Activated iNKT cells exert both cytotoxic and helper functions. Importantly, they activate/recruit immune cells and have been implicated in tumour rejection and tumour immuno-surveillance. Our goal is to exploit iNKT cell anti-tumour properties in adoptive cell therapy and redirect their specificity towards tumour-associated antigens (TAAs) through T cell receptor (TCR) engineering. We hypothesize that engineered iNKT cells will be more effective than conventional CD8 T cells and provide long-term immunity.

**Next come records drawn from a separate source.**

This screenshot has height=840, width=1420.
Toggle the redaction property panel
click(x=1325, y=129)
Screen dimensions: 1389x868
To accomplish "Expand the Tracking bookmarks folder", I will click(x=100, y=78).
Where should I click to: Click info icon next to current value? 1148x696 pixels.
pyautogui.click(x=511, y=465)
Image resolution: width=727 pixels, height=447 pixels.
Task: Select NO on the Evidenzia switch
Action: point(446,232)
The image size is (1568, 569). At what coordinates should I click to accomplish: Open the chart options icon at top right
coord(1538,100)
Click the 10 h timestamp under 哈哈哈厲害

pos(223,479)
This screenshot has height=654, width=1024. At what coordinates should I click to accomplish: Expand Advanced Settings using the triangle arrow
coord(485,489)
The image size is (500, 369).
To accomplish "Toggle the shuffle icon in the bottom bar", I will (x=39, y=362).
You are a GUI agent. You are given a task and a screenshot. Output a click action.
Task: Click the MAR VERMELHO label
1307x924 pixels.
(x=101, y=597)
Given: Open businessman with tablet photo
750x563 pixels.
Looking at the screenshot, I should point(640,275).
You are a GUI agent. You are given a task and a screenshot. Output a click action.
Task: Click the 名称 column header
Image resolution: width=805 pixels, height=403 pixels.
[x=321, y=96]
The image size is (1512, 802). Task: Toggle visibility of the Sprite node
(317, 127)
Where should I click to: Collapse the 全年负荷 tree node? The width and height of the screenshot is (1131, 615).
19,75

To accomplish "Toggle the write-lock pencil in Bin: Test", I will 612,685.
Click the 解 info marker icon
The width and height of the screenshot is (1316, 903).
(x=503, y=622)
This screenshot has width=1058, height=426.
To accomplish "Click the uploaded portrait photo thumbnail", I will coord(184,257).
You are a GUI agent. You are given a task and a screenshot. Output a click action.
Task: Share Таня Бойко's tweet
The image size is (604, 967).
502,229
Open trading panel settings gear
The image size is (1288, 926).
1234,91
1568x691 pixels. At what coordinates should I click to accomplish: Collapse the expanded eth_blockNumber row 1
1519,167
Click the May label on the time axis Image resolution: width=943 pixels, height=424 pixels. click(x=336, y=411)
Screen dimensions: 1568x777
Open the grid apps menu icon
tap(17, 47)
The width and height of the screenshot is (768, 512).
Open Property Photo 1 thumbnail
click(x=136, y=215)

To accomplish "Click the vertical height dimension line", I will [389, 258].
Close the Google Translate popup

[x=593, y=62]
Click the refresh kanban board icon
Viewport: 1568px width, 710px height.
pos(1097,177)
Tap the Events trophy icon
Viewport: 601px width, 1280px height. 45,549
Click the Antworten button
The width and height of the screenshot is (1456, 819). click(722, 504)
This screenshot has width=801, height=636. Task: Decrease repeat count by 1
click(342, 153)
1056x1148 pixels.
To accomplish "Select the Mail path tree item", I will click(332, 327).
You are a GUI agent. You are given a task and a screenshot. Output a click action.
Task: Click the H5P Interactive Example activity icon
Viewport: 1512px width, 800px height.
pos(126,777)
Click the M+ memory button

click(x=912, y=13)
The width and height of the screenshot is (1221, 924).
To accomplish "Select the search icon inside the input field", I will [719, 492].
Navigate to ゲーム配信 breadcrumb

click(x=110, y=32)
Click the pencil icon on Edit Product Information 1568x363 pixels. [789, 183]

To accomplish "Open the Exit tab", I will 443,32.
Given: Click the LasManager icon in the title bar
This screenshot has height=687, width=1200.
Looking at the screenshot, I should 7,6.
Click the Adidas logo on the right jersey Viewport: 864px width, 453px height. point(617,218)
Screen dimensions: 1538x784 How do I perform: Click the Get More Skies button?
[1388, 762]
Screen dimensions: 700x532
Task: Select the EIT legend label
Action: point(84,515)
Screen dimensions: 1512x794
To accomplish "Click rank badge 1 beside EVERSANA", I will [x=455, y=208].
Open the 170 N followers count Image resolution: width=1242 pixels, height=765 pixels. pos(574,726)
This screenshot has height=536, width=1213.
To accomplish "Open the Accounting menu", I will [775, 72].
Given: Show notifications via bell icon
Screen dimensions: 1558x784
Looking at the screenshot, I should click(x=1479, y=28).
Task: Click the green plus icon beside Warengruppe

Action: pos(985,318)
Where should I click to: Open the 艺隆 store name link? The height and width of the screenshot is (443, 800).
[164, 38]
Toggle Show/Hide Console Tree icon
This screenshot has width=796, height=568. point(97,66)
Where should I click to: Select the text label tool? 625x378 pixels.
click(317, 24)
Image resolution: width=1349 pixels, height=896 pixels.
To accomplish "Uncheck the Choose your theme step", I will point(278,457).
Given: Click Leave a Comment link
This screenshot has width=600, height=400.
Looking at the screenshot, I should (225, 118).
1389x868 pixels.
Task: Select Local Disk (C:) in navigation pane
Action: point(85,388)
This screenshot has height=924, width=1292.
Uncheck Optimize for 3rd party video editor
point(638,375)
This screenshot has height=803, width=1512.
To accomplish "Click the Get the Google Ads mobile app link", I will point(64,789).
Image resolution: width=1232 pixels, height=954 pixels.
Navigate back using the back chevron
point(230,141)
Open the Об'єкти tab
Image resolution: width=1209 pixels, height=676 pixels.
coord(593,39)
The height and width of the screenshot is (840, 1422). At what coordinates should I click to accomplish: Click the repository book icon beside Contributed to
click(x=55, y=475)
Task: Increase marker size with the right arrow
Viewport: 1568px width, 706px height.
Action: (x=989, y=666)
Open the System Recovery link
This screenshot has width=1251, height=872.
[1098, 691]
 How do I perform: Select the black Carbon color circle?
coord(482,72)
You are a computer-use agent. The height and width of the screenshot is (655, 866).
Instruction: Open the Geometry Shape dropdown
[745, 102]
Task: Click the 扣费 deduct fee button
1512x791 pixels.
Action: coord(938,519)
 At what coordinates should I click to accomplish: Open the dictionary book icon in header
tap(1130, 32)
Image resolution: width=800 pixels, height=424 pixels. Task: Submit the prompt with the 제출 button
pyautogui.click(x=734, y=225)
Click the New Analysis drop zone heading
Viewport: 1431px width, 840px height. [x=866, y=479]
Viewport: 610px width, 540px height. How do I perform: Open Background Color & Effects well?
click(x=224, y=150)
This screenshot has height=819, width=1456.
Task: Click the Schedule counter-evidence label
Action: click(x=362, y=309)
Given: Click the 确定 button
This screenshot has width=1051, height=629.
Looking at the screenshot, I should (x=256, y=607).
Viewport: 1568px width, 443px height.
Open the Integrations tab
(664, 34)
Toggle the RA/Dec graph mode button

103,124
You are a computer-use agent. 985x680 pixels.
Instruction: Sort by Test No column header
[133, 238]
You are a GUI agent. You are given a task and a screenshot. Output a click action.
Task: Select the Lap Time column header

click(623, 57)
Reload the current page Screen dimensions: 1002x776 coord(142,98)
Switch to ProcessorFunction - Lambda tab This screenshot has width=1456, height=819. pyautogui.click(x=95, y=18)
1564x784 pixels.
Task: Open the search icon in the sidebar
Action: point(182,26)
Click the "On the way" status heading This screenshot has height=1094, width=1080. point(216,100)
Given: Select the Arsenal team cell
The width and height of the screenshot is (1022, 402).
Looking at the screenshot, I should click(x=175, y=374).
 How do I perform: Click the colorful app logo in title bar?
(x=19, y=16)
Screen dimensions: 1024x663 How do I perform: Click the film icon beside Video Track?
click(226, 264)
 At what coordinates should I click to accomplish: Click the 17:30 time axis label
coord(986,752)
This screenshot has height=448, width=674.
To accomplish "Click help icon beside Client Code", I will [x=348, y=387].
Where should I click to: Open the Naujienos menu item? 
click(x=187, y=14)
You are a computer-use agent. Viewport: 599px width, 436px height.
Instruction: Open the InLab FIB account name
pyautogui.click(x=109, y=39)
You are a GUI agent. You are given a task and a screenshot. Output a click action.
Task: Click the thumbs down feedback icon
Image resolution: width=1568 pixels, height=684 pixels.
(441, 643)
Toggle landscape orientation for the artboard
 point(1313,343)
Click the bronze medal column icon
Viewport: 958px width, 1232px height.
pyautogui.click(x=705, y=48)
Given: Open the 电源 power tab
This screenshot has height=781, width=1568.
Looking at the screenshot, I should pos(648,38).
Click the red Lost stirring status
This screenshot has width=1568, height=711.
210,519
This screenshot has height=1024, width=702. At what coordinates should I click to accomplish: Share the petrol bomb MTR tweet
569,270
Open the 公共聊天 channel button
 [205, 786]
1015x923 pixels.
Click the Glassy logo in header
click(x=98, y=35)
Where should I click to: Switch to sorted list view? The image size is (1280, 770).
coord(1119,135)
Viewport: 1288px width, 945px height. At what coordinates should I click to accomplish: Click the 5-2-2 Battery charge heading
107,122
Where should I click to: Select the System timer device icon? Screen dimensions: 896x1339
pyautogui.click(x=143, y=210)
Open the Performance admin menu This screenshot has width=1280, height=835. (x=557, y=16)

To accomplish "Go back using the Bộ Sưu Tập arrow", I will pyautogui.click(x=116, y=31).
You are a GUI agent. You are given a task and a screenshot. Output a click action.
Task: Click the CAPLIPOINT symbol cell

We currently use the OT-I model TCR, which recognizes a peptide from the chicken ovalbumin (OVA) presented by MHC class-I. Expanded CD8 T cells and iNKT cells were transduced with retroviruses encoding the OT-I TCR. Engineered iNKT cells, but not CD8 T cells, showed an early robust response to OVA peptide presented by dendritic cells (DCs) by producing IFN-γ and TNF-α. Moreover, engineered iNKT cells also produce granzyme B and upregulate FasL, indicative of their cytotoxic properties. The kinetics and magnitude of their response towards OVA peptide were similar to their response towards cognate lipid antigens, suggesting that their innate functions were preserved. We are conducting in vitro cytotoxic assays to demonstrate direct cytotoxic function of our engineered iNKT cells to OVA-expressing B16F10 melanoma and EL4 lymphoma cell lines.

In adoptive cell therapy, protection correlates with the persistence of transferred cells in the host and their ability to traffic to tumour sites. Adoptive transfer experiments demonstrate that engineered iNKT cells not only persist in the host, but they also traffic to various organs. Moving forward, we will assess the short and long-term response of engineered iNKTs in vivo, as well as their ability to promote the rejection of B16F10-OVA or EL4-OVA cells and compare to that of engineered CD8 T cells.

Ultimately, we propose TCR-engineered iNKT cells will constitute a safe and more effective therapy for cancer treatment.